### Rows from a dataset
+ + + +

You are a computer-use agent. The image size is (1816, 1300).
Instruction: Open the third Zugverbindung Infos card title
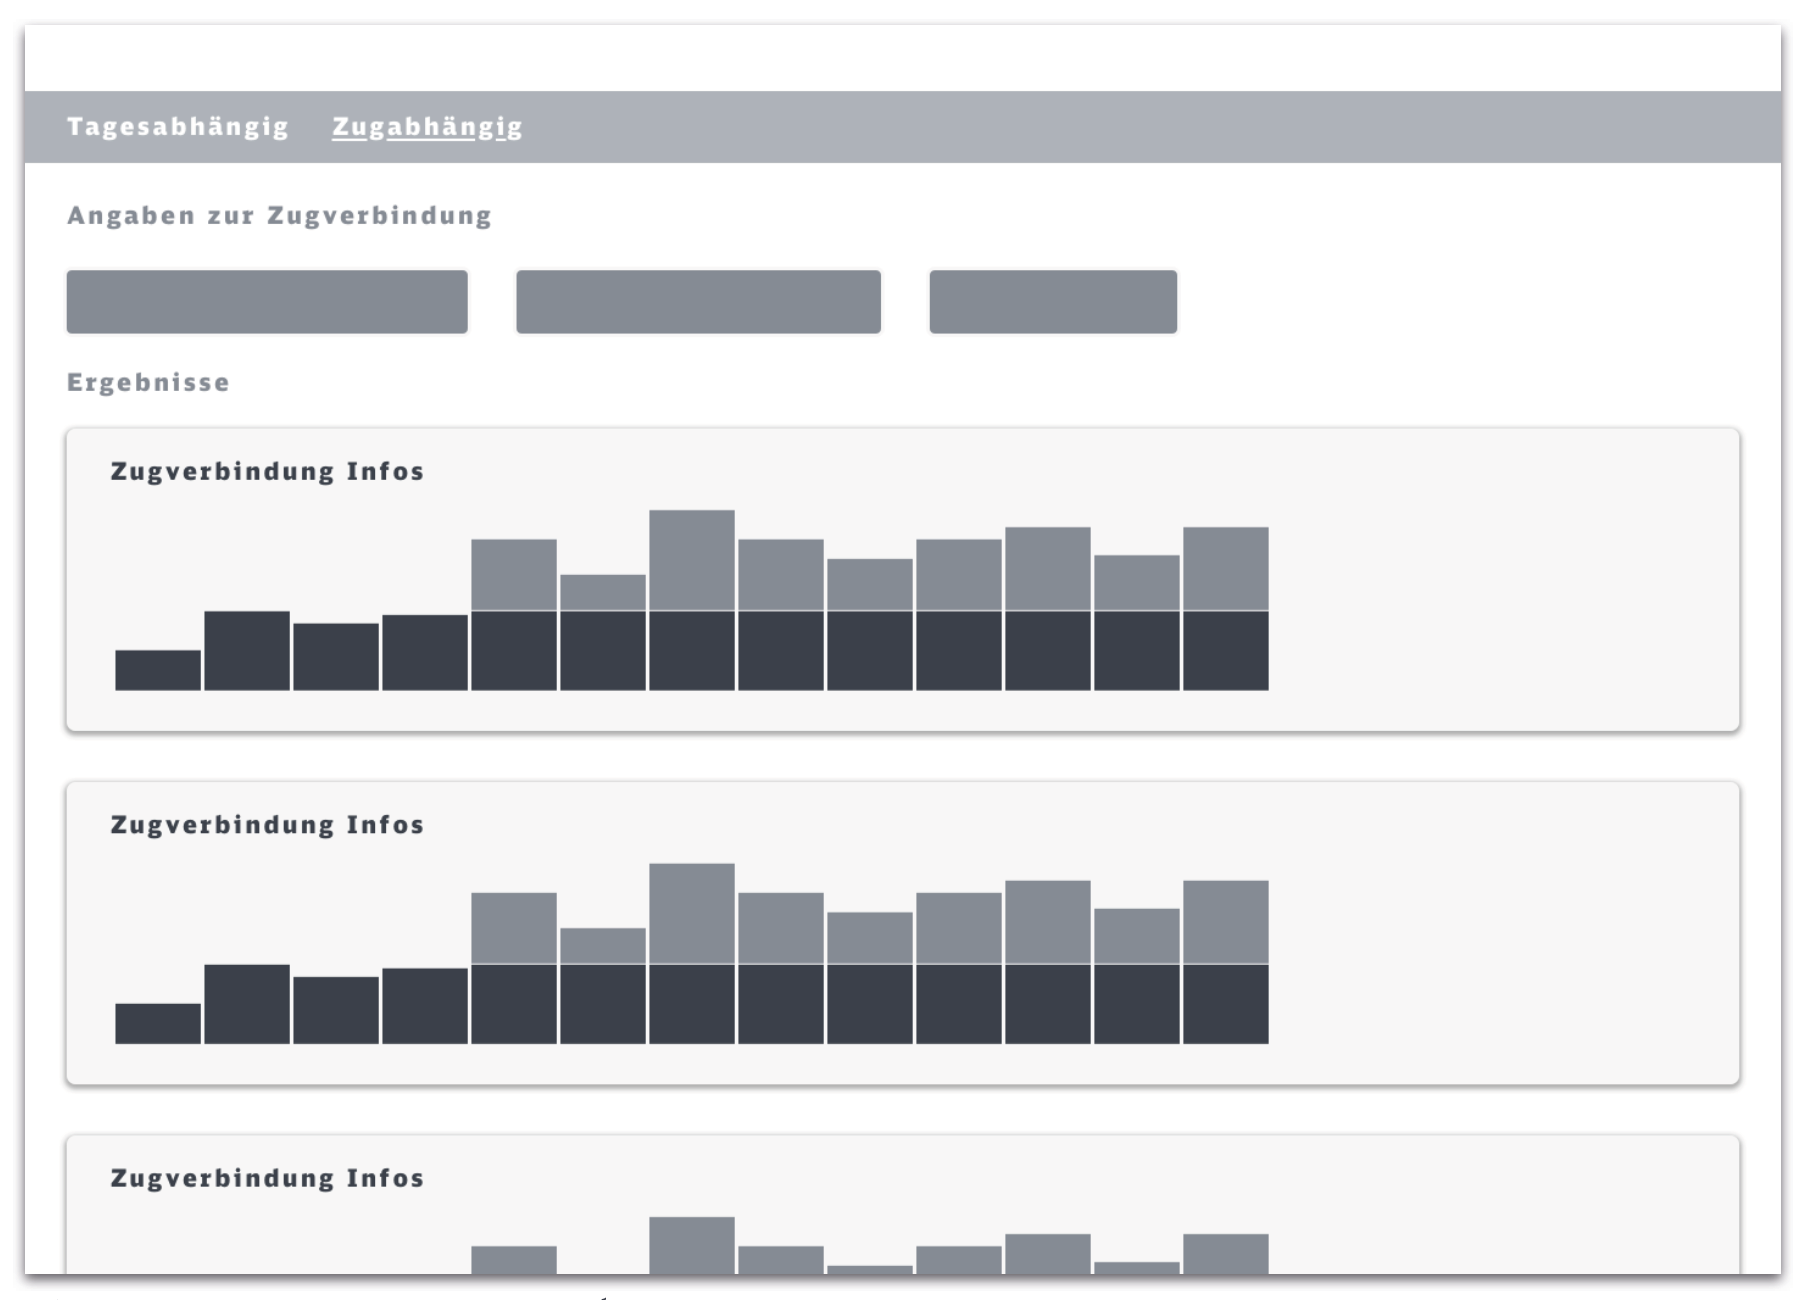[x=267, y=1178]
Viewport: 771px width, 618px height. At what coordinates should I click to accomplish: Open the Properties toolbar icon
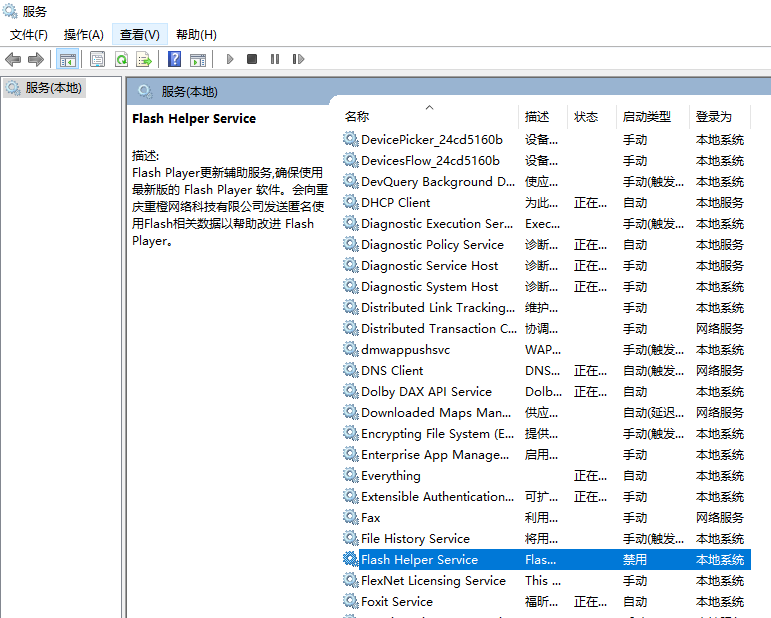[x=97, y=60]
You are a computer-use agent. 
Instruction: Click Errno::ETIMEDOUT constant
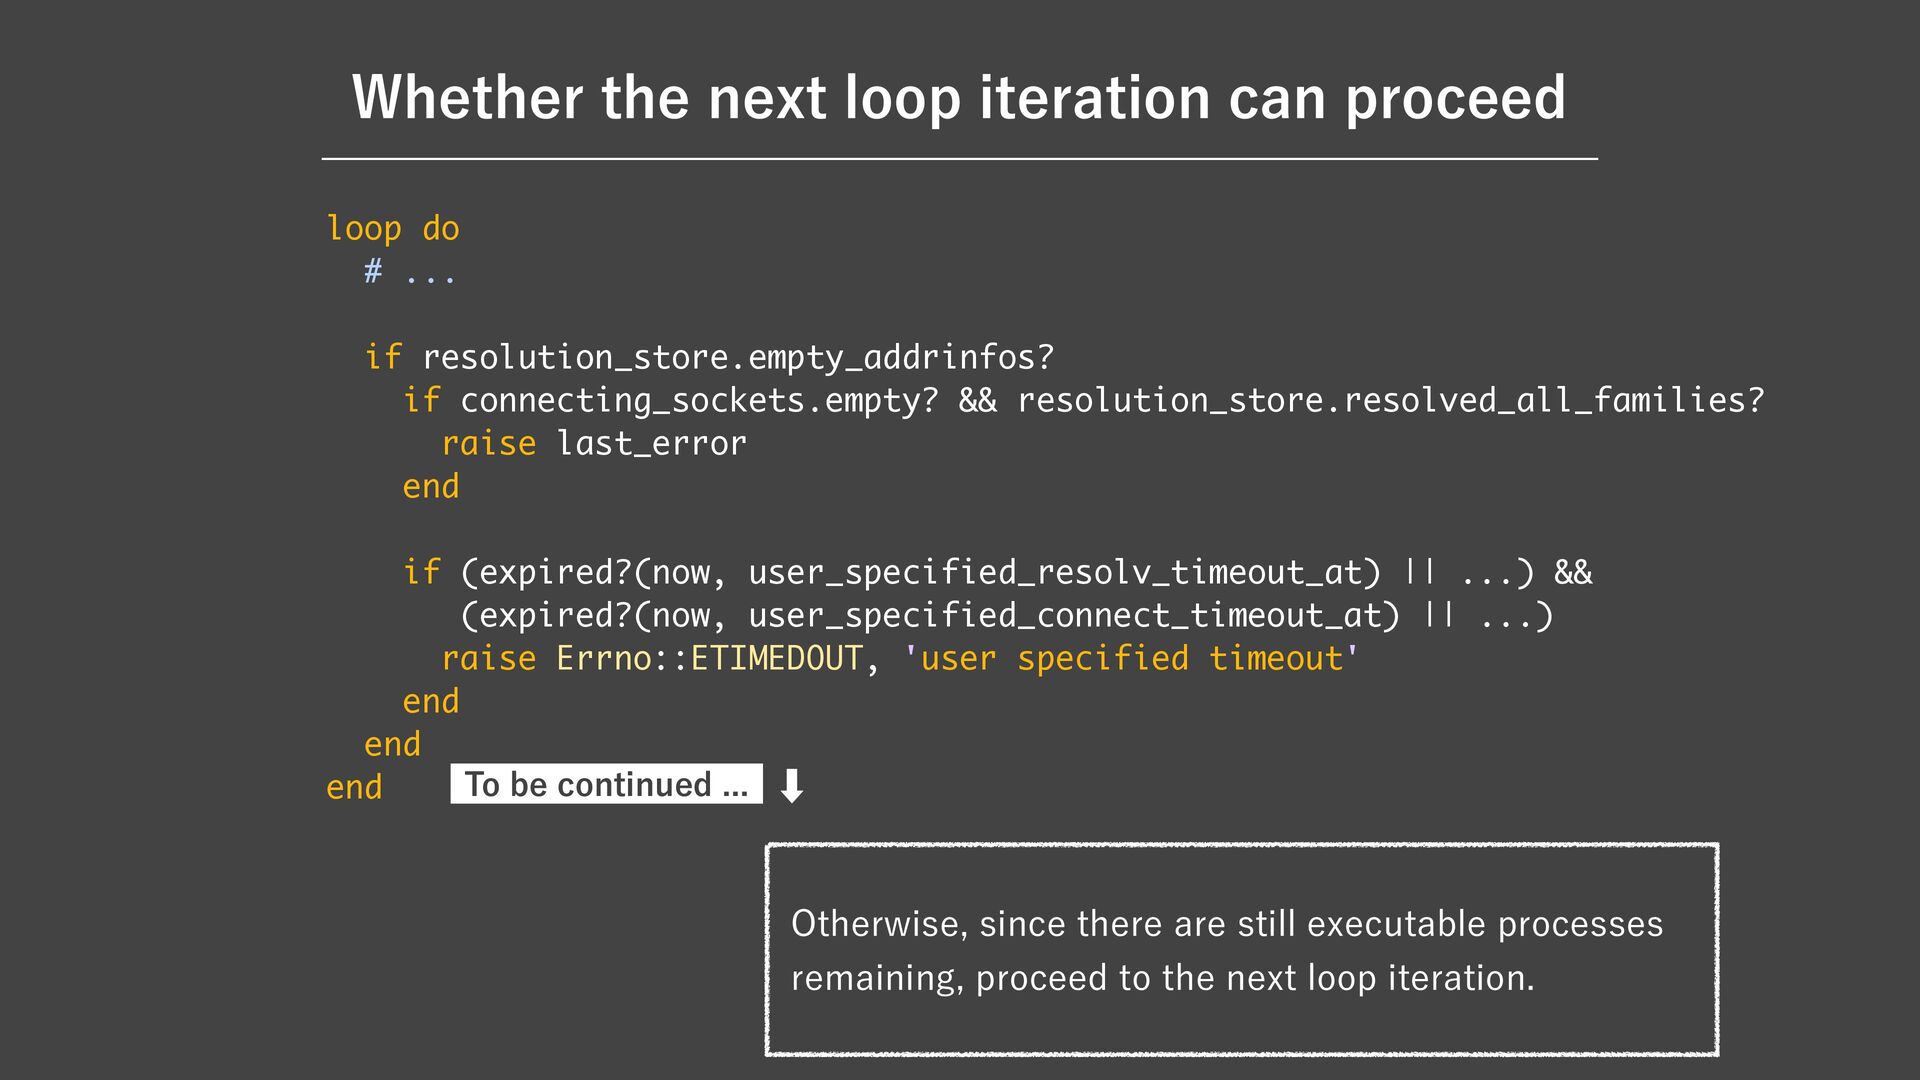pos(708,658)
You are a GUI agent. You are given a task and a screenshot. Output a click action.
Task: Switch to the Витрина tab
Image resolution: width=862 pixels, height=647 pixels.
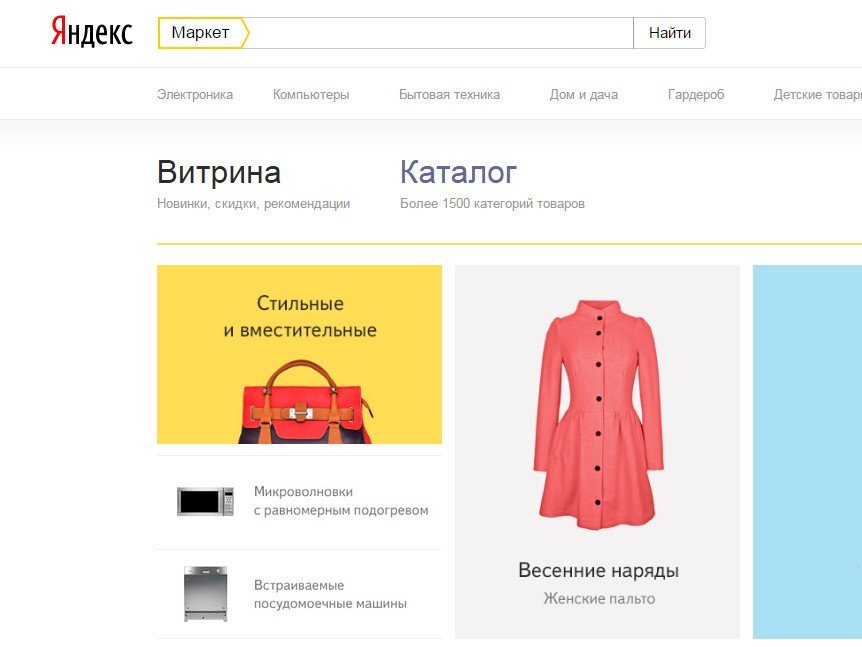tap(219, 172)
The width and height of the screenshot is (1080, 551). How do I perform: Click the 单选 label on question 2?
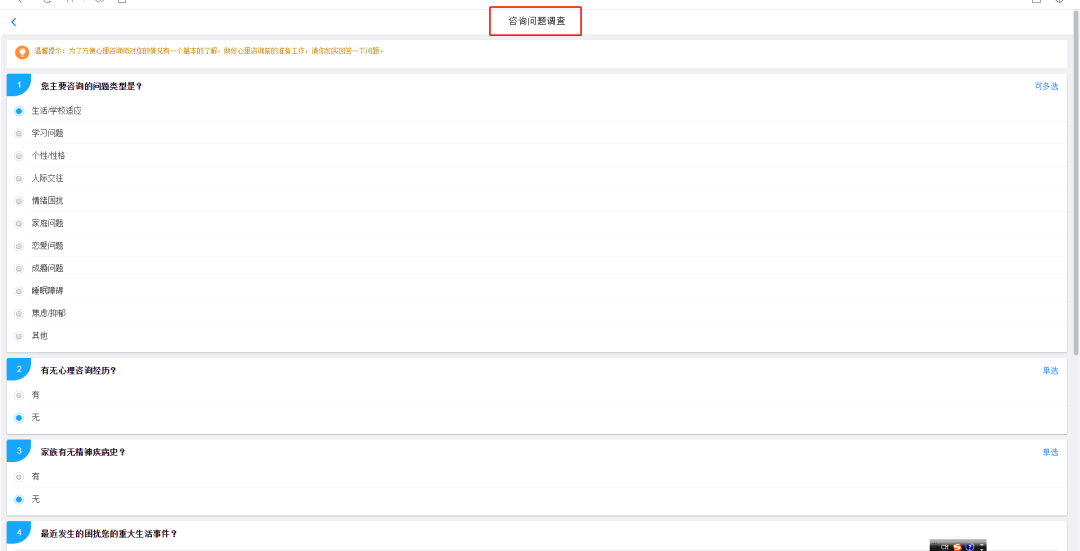click(1050, 370)
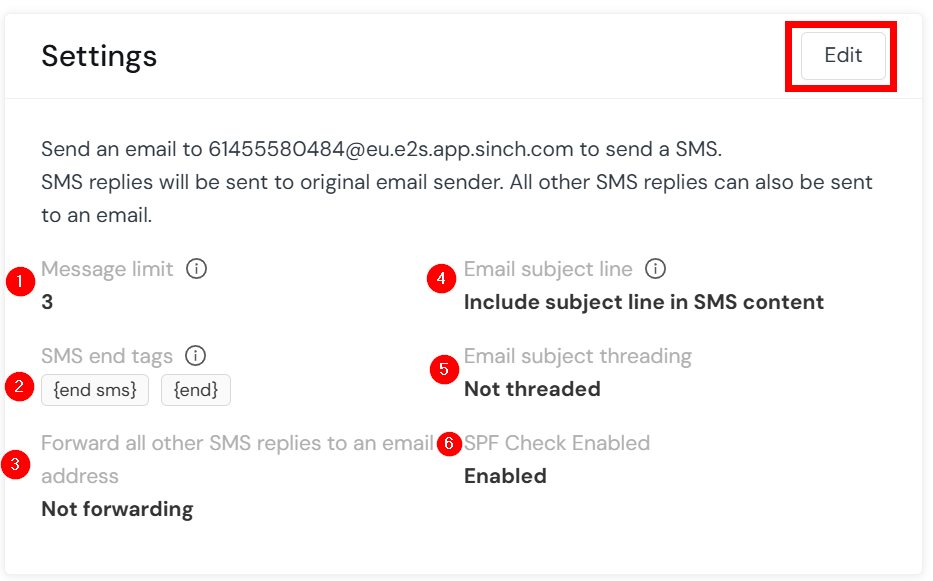Open the SMS end tags info icon
This screenshot has width=933, height=581.
point(195,355)
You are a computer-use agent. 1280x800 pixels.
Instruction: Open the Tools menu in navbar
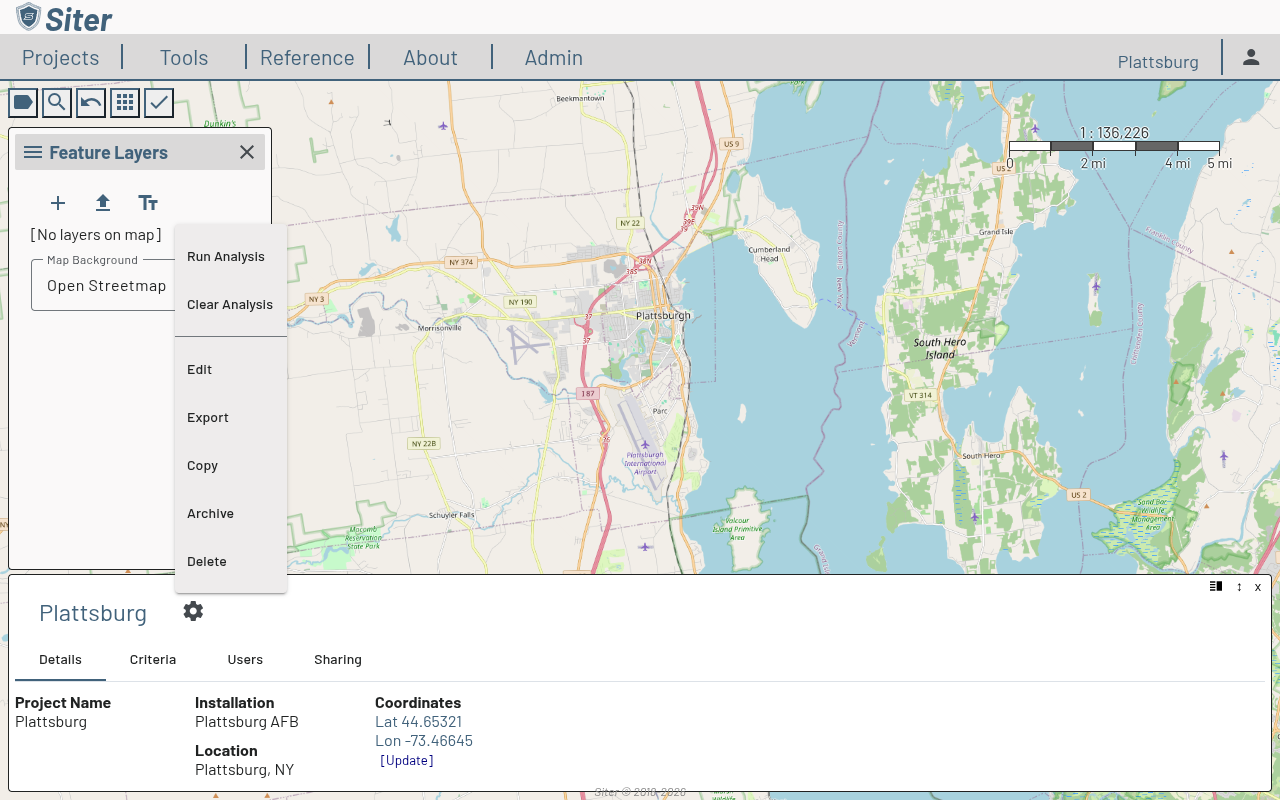click(x=184, y=58)
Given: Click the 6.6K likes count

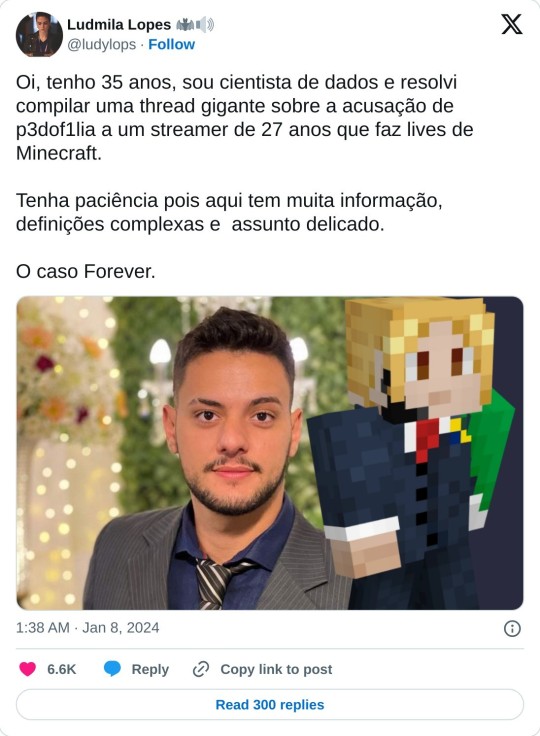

+ + + +

### What to produce
Repeat the listing above word for word, leaving out the pictures.

### Solution to this task
You are a computer-use agent. The image size is (1816, 1300).
Instruction: Open the third Zugverbindung Infos card title
[x=267, y=1178]
Viewport: 771px width, 618px height. At what coordinates should I click to accomplish: Open the Properties toolbar icon
[x=97, y=60]
You are a computer-use agent. 
Instruction: Click Errno::ETIMEDOUT constant
pos(708,658)
You are a GUI agent. You are given a task and a screenshot. Output a click action.
Task: Switch to the Витрина tab
Image resolution: width=862 pixels, height=647 pixels.
tap(219, 172)
The width and height of the screenshot is (1080, 551). How do I perform: Click the 单选 label on question 2?
click(1050, 370)
Open the SMS end tags info icon
This screenshot has width=933, height=581.
point(195,355)
You are a computer-use agent. 1280x800 pixels.
Instruction: Open the Tools menu in navbar
click(x=184, y=58)
Given: Click the 6.6K likes count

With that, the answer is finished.